Jéssica Kuhn indica “A escavação”
Publicado dia 11 de março de 2021
i-PSIne 🎬:
“A escavação”
Nacionalidade: Reino Unido
Ano: 2021
Direção: Simon Stone
Gênero: Biografia, história, drama
Duração: 1:52
Plataforma: Netflix
Inspirado em uma história real e adaptado do livro homônimo de John Preston — cuja tia, Margaret Piggott, teve participação no evento — a trama de “A Escavação” se passa em 1939, às vésperas da Segunda Guerra Mundial e nos conta a impressionante história de um dos maiores tesouros arqueológicos da Europa!

Edith Pretty (Carey Mulligan) é uma viúva que mora com seu filho Robert (Archie Barnes) em uma mansão em Suffolk, na Inglaterra. Curiosa com alguns montes que fazem parte do seu grande terreno, ela chama Basil Brown (Ralph Fiennes), um arqueólogo amador para escavar suas terras. E juntos fazem a maior descoberta arqueológica do Reino Unido no século XX: a escavação de Sutton Hoo, que logo vira notícia nacional e interesse do Museu Britânico, de Londres – no qual os tesouros encontram-se atualmente em exposição. Também a propriedade de Sutton Hoo, no leste da Inglaterra, que conta com 255 acres e é hoje administrada pela National Trust, está aberta à visitação.
O filme é de uma refinada delicadeza e nos remete à metáfora arqueológica freudiana. Freud, o fundador da psicanálise, comparou o trabalho investigativo do psicanalista a aquele do arqueólogo. Para Freud, que admitiu ter lido “mais sobre arqueologia do que sobre psicologia”, tratava-se em ambos os casos de “escavar camada após camada”, o que ressalta o caráter “estratificado” da estrutura psíquica, para chegar “aos tesouros mais profundos e valiosos”.
O que importa nessa história não é a escavação em si, ou mesmo a justa homenagem a Edith Pretty e Basil Brown.
O filme trata da importância da descoberta de um patrimônio histórico ao mesmo tempo em que convive com a destruição iminente: o antagonismo entre mortalidade e legado. E novamente nós voltamos a Freud: pulsão de vida e de morte o tempo todo, entrelaçadas e pulsando como de fato se dá na vida real.

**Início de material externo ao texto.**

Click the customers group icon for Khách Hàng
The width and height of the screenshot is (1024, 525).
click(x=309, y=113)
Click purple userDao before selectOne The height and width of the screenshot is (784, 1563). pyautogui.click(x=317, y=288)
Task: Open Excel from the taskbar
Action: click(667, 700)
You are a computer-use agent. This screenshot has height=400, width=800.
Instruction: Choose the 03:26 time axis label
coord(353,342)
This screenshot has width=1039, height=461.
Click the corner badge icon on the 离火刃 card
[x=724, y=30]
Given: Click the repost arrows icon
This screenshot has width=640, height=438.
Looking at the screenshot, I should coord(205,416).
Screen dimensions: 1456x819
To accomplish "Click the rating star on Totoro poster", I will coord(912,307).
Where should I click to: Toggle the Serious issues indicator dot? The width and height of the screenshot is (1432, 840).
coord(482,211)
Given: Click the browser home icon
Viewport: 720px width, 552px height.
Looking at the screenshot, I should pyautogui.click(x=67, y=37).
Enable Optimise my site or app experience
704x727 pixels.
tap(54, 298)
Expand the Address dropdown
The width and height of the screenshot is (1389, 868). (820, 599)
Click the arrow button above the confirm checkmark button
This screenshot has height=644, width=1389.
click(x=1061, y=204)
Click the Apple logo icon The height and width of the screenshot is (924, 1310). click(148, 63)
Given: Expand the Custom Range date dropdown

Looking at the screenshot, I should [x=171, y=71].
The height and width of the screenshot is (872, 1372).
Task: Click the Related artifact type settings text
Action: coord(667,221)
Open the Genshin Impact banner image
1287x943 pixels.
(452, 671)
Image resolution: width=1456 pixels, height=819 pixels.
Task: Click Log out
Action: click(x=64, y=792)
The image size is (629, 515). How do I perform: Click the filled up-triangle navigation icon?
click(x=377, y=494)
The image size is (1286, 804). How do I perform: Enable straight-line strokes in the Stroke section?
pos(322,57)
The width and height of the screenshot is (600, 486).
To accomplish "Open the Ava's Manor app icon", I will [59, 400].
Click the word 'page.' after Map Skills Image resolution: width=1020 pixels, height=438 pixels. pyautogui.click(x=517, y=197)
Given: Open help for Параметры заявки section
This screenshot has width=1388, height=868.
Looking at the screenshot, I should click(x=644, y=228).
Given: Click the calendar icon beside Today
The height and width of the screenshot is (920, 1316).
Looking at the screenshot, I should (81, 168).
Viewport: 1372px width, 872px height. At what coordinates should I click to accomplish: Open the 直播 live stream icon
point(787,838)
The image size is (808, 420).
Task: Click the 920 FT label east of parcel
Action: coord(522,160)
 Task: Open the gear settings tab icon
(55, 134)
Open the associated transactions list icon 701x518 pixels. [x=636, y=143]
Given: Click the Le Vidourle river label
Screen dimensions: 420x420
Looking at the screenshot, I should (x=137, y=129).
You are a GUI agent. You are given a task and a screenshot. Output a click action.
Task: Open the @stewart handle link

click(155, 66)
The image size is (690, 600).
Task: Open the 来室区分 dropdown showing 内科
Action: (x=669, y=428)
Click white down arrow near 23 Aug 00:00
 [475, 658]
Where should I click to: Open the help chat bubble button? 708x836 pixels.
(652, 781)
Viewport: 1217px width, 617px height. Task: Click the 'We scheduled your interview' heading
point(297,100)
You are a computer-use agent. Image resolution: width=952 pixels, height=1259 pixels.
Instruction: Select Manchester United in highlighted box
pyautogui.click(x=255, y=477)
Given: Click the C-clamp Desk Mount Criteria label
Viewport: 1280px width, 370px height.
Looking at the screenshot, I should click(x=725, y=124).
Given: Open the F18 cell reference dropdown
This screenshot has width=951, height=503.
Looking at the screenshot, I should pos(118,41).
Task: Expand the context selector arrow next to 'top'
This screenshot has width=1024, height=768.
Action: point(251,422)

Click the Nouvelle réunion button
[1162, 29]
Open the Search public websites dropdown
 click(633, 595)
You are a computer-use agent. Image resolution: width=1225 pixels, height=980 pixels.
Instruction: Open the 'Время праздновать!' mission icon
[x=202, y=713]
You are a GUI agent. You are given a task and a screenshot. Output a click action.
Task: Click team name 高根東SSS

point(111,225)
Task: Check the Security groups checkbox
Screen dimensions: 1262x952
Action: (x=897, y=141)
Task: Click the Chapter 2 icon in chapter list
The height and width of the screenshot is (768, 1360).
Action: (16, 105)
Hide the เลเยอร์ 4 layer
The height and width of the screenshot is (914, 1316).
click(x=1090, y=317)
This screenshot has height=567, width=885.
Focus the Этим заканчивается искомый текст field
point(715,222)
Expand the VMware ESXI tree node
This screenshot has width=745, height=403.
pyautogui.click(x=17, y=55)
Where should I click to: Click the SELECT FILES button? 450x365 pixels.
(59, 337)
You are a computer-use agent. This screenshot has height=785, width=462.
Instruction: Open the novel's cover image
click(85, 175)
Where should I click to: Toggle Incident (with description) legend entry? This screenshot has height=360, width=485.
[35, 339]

O roteiro primoroso de Moira Buffini (“O Último Vice-Rei”) apresenta como cada personagem enxerga o passado e encara a morte, especialmente em um ambiente de guerra, com o risco de um ataque aéreo a qualquer momento. E como as pessoas se relacionam nesse contexto.
Edith é a elegante e melancólica personagem que já viveu o luto do marido e que agora terá que enfrentar novamente a morte, sob outra perspectiva: escondendo de seu filho a sua grave doença e temendo pelo futuro dele.
E o que dizer da relação entre Basil (Ralph Fienes) e Edith (Carey Mulligan)? Uma interessante relação permeada por silêncios e indagações, baseada em respeito e admiração mútuos.
Basil não teve educação formal como arqueologista, embora entenda mais do assunto do que todos. Até 1944 a Inglaterra não garantia instrução pública até o ensino secundário para todos os seus cidadãos. Basil, talvez um dos melhores arqueólogos do país, vê-se menosprezado pelos detentores dos diplomas universitários e pelas cátedras.
Edith lida com a proximidade do fim enquanto ele luta por seu reconhecimento e entende a possibilidade de ter seu nome na história.
O roteiro consegue ainda abordar outros relacionamentos e seus respectivos conflitos, como o do casal Peggy (Lily James) e Stuart (Ben Chaplin), e também se abre para outros temas como preconceito, machismo, narcisismo e homossexualidade, numa Inglaterra da década de 40, ainda conservadora e estratificada em termos de cultura, educação pública e gênero.
“A Escavação” é um filme sobre como lidar com a vida mesmo em meio a tanta vulnerabilidade, correndo-se tantos riscos. Ao mesmo tempo que nos lembra de que nada é para sempre e nada se leva da vida, também nos alerta sobre como permanecemos vivos por meio do nosso maior tesouro após a morte: as nossas histórias para aqueles que ficam.
E assim, o filme também presta uma homenagem a pessoas que por anos ficaram apagadas da História.
E afinal, o que se leva da vida? Você já se perguntou sobre isso? Qual será o seu legado? O que deixaremos para as próximas gerações? Que tipo de memória queremos deixar para aqueles que amamos?